City Officials Tore Down Ads for Gun Safety Website But Approved Ads for “Free Pregnancy Test,” and “Jesus Heals.”
GUN BUSINESS OWNER GETS DAY IN COURT AFTER TRANSIT ADVERTISEMENTS CENSORED BY BUREAUCRATS
Phoenix, AZ—An appeals court will take up the case Tuesday of a gun business owner whose First Amendment rights were violated when local bureaucrats arbitrarily tore down his business’ advertisements, claiming they violated preset city guidelines.
City officials say that the ads of gun business owner Alan Korwin, which aimed to direct viewers to his for-profit websiteTrainMeAZ.com for gun safety resources, failed to “propose a commercial transaction.”
Korwin’s advertisements, originally erected in several bus shelters across Phoenix, featured a red heart with the language “Guns Save Lives” and information about gun training products and services featured on his site.

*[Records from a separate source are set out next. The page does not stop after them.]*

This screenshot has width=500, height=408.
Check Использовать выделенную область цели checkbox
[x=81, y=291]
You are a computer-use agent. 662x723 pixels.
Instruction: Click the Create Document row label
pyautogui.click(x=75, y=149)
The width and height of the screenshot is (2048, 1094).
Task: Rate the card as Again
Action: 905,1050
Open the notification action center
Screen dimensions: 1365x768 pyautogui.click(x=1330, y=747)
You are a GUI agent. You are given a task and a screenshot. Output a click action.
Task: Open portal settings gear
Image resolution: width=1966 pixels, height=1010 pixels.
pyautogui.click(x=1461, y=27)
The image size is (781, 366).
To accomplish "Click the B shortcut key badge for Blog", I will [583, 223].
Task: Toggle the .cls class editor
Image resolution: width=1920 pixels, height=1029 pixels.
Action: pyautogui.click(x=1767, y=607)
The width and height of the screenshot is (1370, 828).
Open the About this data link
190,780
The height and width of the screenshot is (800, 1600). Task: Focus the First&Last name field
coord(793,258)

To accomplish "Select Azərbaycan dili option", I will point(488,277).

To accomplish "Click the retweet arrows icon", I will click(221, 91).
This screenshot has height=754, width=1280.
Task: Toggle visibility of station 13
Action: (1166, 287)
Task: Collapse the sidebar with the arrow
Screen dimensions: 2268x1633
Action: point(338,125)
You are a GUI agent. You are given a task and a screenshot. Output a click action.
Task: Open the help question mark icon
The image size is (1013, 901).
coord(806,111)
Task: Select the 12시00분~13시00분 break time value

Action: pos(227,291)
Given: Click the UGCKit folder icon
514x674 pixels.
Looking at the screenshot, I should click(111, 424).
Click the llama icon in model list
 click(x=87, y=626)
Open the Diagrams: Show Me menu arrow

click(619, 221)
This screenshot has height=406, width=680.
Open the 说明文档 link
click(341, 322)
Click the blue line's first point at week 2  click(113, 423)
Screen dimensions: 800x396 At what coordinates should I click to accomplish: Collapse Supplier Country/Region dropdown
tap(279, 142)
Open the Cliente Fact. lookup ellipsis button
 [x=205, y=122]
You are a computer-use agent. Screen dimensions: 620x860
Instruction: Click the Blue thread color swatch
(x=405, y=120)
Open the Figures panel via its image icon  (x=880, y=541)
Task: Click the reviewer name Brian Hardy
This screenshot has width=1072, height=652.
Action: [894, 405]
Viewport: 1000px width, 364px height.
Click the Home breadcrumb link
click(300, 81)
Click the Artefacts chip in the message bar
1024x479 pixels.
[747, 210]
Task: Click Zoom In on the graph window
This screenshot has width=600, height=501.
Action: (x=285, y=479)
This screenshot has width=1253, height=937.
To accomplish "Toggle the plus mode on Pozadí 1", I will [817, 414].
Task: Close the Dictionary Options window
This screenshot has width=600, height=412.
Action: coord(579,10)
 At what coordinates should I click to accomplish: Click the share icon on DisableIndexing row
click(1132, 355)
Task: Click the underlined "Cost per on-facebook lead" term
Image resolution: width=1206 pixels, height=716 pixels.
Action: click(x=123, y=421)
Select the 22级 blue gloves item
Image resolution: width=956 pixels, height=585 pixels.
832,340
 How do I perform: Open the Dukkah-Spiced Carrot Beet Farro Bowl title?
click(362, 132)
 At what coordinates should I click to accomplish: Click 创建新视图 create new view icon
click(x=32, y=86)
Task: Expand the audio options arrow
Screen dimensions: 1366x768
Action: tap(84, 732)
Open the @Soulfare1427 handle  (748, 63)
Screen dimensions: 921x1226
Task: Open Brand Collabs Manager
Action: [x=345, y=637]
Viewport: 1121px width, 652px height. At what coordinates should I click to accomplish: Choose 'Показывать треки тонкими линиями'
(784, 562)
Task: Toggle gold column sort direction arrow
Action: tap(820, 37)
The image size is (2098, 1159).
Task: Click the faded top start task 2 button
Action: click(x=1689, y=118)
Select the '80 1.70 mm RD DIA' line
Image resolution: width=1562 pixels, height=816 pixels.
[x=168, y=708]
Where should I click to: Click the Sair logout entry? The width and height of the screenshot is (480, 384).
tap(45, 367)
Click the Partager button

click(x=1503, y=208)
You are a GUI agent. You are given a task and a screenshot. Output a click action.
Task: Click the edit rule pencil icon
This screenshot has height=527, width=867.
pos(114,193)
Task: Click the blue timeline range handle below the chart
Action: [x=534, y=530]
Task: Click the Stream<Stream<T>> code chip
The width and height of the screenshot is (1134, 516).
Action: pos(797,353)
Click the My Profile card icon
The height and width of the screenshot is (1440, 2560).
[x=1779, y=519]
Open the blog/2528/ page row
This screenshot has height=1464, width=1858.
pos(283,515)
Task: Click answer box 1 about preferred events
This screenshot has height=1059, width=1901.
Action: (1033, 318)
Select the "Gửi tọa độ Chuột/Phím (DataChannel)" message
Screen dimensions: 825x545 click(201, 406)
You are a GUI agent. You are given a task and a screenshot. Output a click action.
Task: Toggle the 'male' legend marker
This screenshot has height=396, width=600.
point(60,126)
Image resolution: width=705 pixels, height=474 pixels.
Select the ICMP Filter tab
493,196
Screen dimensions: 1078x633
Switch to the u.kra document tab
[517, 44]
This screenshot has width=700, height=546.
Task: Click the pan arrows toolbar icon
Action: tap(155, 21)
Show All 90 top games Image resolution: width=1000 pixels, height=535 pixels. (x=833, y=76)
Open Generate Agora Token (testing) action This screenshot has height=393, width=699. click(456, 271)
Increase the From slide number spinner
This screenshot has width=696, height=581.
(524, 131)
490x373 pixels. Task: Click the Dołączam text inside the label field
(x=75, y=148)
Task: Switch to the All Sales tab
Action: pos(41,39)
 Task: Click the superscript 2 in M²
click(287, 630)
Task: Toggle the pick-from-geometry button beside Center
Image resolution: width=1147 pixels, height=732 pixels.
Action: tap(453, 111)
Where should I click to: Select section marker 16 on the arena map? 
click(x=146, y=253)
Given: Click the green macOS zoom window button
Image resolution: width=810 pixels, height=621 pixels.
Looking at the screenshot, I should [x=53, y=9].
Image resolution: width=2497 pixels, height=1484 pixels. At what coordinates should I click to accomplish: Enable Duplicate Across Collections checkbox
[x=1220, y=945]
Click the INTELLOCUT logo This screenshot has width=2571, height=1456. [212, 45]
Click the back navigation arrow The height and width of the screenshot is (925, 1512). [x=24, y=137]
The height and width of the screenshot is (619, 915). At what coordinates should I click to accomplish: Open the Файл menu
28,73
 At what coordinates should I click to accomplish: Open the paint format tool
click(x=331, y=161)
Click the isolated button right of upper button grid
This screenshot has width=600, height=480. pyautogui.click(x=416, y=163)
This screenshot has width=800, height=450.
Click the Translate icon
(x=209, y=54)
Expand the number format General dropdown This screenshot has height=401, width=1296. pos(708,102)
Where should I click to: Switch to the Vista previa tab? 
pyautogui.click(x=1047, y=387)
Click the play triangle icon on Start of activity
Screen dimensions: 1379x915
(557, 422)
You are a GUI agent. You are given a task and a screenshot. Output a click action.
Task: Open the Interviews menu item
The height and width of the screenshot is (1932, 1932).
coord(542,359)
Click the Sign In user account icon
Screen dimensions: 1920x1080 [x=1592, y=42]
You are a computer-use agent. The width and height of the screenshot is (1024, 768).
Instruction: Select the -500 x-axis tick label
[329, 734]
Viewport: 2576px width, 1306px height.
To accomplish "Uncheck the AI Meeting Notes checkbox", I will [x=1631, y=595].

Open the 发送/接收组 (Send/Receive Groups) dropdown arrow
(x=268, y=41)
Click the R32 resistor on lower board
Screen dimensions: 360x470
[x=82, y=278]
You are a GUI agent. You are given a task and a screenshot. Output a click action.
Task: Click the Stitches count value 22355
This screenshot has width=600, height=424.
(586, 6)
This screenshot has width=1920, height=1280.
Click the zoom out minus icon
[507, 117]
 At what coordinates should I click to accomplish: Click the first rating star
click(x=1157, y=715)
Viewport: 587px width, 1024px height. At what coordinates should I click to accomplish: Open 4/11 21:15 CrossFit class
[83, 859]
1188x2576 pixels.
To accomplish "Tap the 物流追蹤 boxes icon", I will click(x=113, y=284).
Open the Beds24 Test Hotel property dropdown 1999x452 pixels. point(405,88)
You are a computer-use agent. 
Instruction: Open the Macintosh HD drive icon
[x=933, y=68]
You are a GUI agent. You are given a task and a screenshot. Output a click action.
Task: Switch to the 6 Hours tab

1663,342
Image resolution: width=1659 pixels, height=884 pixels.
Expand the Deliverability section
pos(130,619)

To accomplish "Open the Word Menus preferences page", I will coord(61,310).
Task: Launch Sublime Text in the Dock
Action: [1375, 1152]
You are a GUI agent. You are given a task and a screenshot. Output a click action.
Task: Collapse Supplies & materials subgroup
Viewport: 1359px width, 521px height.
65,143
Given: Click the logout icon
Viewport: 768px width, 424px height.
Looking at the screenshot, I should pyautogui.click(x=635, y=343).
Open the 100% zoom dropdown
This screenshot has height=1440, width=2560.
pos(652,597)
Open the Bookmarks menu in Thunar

And while Korwin’s advertisement may not have been explicit in precisely what sort of commercial transaction he was proposing, neither were several other ads that the city did approve, including a “free pregnancy test” ad to entice women to visit a local family planning clinic and an ad for a local radio station that said only, “Jesus Heals.”
According to attorneys at the Goldwater Institute, who are representing Korwin, the city applied standards arbitrarily to the “Gun Save Lives” ad.
“This case will decide whether the right to advertise on public property must be determined by clear, reasonable, and objective standards,” said Clint Bolick, vice president for litigation at the Goldwater Institute. “The free-speech protections of the U.S. and Arizona Constitutions do not tolerate suppression of speech by bureaucratic whim.”
The case has national implications because of widespread disputes over the extent to which transit agencies can censor ads. It also raises the question of whether state constitutions provide greater speech protection than the First Amendment.
A lower court judge ruled against Korwin earlier this year. The American Civil Liberties Union is also taking part in the case as an amicus.